-------- Data
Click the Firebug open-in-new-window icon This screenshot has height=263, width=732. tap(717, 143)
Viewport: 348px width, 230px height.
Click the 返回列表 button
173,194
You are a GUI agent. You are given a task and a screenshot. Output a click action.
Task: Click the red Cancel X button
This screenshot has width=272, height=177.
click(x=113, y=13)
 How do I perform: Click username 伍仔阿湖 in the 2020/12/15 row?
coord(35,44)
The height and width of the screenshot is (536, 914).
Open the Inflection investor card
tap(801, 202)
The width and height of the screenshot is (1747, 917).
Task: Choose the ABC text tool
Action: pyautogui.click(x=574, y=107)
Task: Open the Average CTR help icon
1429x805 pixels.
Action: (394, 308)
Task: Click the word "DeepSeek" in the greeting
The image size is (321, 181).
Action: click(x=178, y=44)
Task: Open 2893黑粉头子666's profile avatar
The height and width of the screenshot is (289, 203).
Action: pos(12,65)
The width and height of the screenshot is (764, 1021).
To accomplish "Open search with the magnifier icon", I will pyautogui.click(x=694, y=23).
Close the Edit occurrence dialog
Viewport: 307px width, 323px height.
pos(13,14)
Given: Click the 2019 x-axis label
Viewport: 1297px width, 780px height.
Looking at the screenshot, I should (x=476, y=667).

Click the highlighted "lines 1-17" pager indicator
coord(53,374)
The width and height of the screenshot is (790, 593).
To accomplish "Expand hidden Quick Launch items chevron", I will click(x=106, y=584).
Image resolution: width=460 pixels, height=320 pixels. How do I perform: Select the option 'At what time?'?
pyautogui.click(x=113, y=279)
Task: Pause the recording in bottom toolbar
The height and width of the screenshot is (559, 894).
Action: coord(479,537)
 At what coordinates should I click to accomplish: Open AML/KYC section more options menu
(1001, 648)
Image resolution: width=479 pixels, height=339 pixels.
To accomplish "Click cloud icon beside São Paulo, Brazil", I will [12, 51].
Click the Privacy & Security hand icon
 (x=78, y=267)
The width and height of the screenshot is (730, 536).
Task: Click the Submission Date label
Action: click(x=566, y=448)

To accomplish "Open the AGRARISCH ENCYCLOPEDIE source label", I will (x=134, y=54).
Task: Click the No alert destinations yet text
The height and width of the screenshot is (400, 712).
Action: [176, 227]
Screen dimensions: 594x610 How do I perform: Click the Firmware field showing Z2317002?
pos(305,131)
----------------
Goal: Repeat all of the rows above word for word.

Solution to this exercise:
Click the Firebug open-in-new-window icon This screenshot has height=263, width=732. tap(717, 143)
Viewport: 348px width, 230px height.
Click the 返回列表 button
173,194
You are a GUI agent. You are given a task and a screenshot. Output a click action.
Task: Click the red Cancel X button
This screenshot has width=272, height=177.
click(x=113, y=13)
 How do I perform: Click username 伍仔阿湖 in the 2020/12/15 row?
coord(35,44)
The height and width of the screenshot is (536, 914).
Open the Inflection investor card
tap(801, 202)
The width and height of the screenshot is (1747, 917).
Task: Choose the ABC text tool
Action: pyautogui.click(x=574, y=107)
Task: Open the Average CTR help icon
1429x805 pixels.
Action: (394, 308)
Task: Click the word "DeepSeek" in the greeting
The image size is (321, 181).
Action: click(x=178, y=44)
Task: Open 2893黑粉头子666's profile avatar
The height and width of the screenshot is (289, 203).
Action: pos(12,65)
The width and height of the screenshot is (764, 1021).
To accomplish "Open search with the magnifier icon", I will pyautogui.click(x=694, y=23).
Close the Edit occurrence dialog
Viewport: 307px width, 323px height.
pos(13,14)
Given: Click the 2019 x-axis label
Viewport: 1297px width, 780px height.
Looking at the screenshot, I should (x=476, y=667).

Click the highlighted "lines 1-17" pager indicator
coord(53,374)
The width and height of the screenshot is (790, 593).
To accomplish "Expand hidden Quick Launch items chevron", I will click(x=106, y=584).
Image resolution: width=460 pixels, height=320 pixels. How do I perform: Select the option 'At what time?'?
pyautogui.click(x=113, y=279)
Task: Pause the recording in bottom toolbar
The height and width of the screenshot is (559, 894).
Action: coord(479,537)
 At what coordinates should I click to accomplish: Open AML/KYC section more options menu
(1001, 648)
Image resolution: width=479 pixels, height=339 pixels.
To accomplish "Click cloud icon beside São Paulo, Brazil", I will [12, 51].
Click the Privacy & Security hand icon
 (x=78, y=267)
The width and height of the screenshot is (730, 536).
Task: Click the Submission Date label
Action: click(x=566, y=448)

To accomplish "Open the AGRARISCH ENCYCLOPEDIE source label", I will (x=134, y=54).
Task: Click the No alert destinations yet text
The height and width of the screenshot is (400, 712).
Action: [176, 227]
Screen dimensions: 594x610 How do I perform: Click the Firmware field showing Z2317002?
pos(305,131)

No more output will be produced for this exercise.